=== Section Start ===
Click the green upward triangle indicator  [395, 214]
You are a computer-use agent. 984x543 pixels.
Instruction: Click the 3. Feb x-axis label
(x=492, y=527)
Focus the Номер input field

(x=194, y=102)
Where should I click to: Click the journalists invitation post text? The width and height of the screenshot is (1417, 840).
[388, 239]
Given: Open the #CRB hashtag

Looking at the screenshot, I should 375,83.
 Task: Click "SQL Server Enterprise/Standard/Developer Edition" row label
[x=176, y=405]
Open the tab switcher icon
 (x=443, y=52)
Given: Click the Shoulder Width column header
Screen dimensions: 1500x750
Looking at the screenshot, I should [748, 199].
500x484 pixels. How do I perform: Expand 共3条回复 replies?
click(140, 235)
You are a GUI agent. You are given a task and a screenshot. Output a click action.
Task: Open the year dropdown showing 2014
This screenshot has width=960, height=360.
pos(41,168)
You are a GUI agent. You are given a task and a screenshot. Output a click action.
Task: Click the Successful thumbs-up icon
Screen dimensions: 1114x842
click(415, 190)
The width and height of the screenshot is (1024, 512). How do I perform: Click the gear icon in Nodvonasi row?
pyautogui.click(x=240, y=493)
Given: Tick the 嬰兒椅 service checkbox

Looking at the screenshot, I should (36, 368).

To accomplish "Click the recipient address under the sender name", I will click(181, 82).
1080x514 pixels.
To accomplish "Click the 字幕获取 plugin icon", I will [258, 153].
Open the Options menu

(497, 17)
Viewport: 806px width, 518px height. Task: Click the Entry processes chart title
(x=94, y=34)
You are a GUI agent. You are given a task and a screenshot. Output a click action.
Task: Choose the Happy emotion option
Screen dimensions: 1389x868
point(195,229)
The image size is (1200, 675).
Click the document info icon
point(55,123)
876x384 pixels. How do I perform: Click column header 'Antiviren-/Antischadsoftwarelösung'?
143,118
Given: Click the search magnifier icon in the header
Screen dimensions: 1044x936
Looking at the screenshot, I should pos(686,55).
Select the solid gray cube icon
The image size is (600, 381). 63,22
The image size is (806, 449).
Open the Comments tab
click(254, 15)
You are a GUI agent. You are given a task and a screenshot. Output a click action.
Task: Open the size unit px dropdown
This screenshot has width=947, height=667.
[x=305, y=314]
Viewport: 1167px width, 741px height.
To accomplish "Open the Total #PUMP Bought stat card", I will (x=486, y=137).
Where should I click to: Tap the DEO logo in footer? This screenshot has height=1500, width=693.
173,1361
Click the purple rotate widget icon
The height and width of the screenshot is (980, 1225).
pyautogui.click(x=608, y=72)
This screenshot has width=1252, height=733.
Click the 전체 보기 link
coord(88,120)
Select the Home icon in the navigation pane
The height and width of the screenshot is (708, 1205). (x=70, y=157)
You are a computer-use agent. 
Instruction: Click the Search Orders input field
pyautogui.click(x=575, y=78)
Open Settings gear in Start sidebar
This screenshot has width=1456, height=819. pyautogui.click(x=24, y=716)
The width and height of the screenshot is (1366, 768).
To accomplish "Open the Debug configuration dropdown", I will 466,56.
=== Section End ===
▶ Action item: Retype all the material exactly, missing nothing.

▶ Answer to this task:
Click the green upward triangle indicator  [395, 214]
You are a computer-use agent. 984x543 pixels.
Instruction: Click the 3. Feb x-axis label
(x=492, y=527)
Focus the Номер input field

(x=194, y=102)
Where should I click to: Click the journalists invitation post text? The width and height of the screenshot is (1417, 840).
[388, 239]
Given: Open the #CRB hashtag

Looking at the screenshot, I should 375,83.
 Task: Click "SQL Server Enterprise/Standard/Developer Edition" row label
[x=176, y=405]
Open the tab switcher icon
 (x=443, y=52)
Given: Click the Shoulder Width column header
Screen dimensions: 1500x750
Looking at the screenshot, I should [748, 199].
500x484 pixels. How do I perform: Expand 共3条回复 replies?
click(140, 235)
You are a GUI agent. You are given a task and a screenshot. Output a click action.
Task: Open the year dropdown showing 2014
This screenshot has width=960, height=360.
pos(41,168)
You are a GUI agent. You are given a task and a screenshot. Output a click action.
Task: Click the Successful thumbs-up icon
Screen dimensions: 1114x842
click(415, 190)
The width and height of the screenshot is (1024, 512). How do I perform: Click the gear icon in Nodvonasi row?
pyautogui.click(x=240, y=493)
Given: Tick the 嬰兒椅 service checkbox

Looking at the screenshot, I should (36, 368).

To accomplish "Click the recipient address under the sender name", I will click(181, 82).
1080x514 pixels.
To accomplish "Click the 字幕获取 plugin icon", I will [258, 153].
Open the Options menu

(497, 17)
Viewport: 806px width, 518px height. Task: Click the Entry processes chart title
(x=94, y=34)
You are a GUI agent. You are given a task and a screenshot. Output a click action.
Task: Choose the Happy emotion option
Screen dimensions: 1389x868
point(195,229)
The image size is (1200, 675).
Click the document info icon
point(55,123)
876x384 pixels. How do I perform: Click column header 'Antiviren-/Antischadsoftwarelösung'?
143,118
Given: Click the search magnifier icon in the header
Screen dimensions: 1044x936
Looking at the screenshot, I should pos(686,55).
Select the solid gray cube icon
The image size is (600, 381). 63,22
The image size is (806, 449).
Open the Comments tab
click(254, 15)
You are a GUI agent. You are given a task and a screenshot. Output a click action.
Task: Open the size unit px dropdown
This screenshot has width=947, height=667.
[x=305, y=314]
Viewport: 1167px width, 741px height.
To accomplish "Open the Total #PUMP Bought stat card", I will (x=486, y=137).
Where should I click to: Tap the DEO logo in footer? This screenshot has height=1500, width=693.
173,1361
Click the purple rotate widget icon
The height and width of the screenshot is (980, 1225).
pyautogui.click(x=608, y=72)
This screenshot has width=1252, height=733.
Click the 전체 보기 link
coord(88,120)
Select the Home icon in the navigation pane
The height and width of the screenshot is (708, 1205). (x=70, y=157)
You are a computer-use agent. 
Instruction: Click the Search Orders input field
pyautogui.click(x=575, y=78)
Open Settings gear in Start sidebar
This screenshot has width=1456, height=819. pyautogui.click(x=24, y=716)
The width and height of the screenshot is (1366, 768).
To accomplish "Open the Debug configuration dropdown", I will 466,56.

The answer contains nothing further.